Facebook Pages was worse. Meta’s developer platform is a maze of app types, product add-ons, and permission scopes that change depending on which combination you’ve selected. You need a Business-type app with pages_show_list, business_management, pages_manage_posts, pages_manage_engagement, pages_read_engagement, and read_insights. That’s six scopes just to post to the Crunchtools Facebook Page. In Development Mode, the app admin gets all permissions without formal app review, so you don’t have to submit a screencast of yourself clicking buttons to Meta’s review team, as long as you’re only using it for yourself.
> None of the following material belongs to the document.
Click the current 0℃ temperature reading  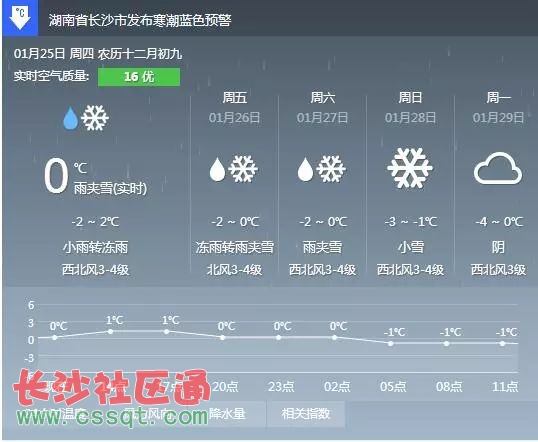65,176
X/Twitter and Bluesky were straightforward. Standard OAuth 1.0a and AT Protocol respectively.

MCP: The Whole Point

The real reason I self-hosted Postiz is MCP, the Model Context Protocol. Postiz exposes an MCP endpoint at /api/mcp/{API_KEY} using Streamable HTTP transport. Point Claude Code at it, and you can draft, schedule, and publish social media posts from the terminal.

{
  "postiz": {
    "type": "http",
    "url": "https://postiz.crunchtools.com/api/mcp/YOUR_API_KEY"
  }
}

This turns social media publishing into just another tool in an agentic workflow. Write a blog post, generate the social media variants, schedule them across six platforms, all without opening a browser. Buffer couldn’t do that. Not many SaaS social media schedulers can, and the ones that do are expensive, because MCP endpoints aren’t a priority when you’re selling seats to marketing teams.

What’s Running

Component Version Role
RHEL 10 / UBI 10 10 Base OS and container image
PostgreSQL 16 Database
Valkey 8 Cache and queues (Redis fork)
Temporal 1.29.3 Workflow orchestration
Node.js 22 Postiz runtime
nginx Internal reverse proxy
Podman Container runtime
Hummingbird Go 1.25 Builder image for Temporal

Six platforms connected and tested: LinkedIn, Mastodon, X/Twitter, Facebook, Bluesky, and Threads. All controllable via MCP from the command line.
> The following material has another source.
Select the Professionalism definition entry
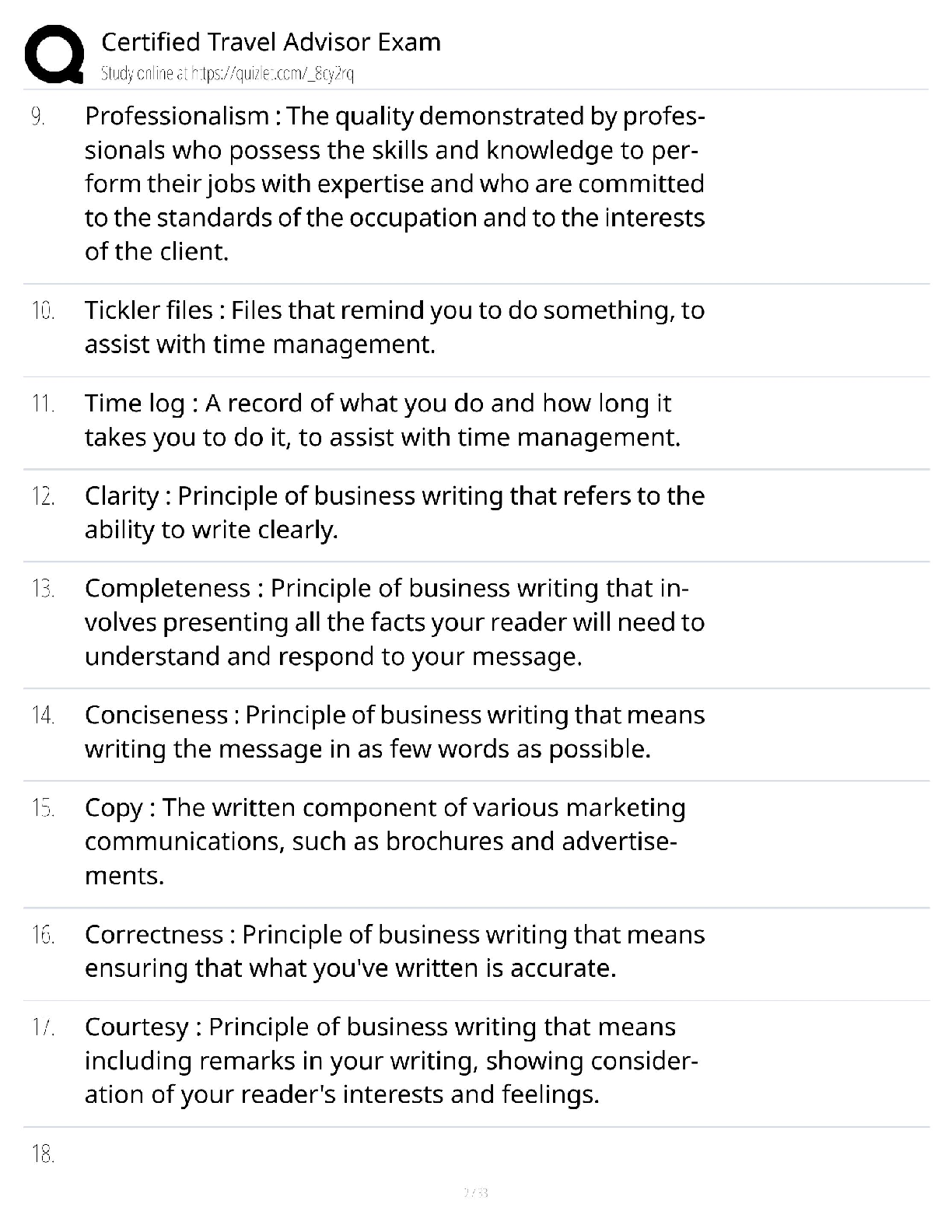 (x=395, y=184)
The Containerfile lives in a git repo. The deployment is one image rebuild and one podman restart away from updates. No orchestrator, no Helm charts, no managed service bills. Just a container on a server, doing its job. Next step is wiring up GitHub Actions to rebuild and redeploy on push, and using all of this to amplify open source projects across six platforms at once.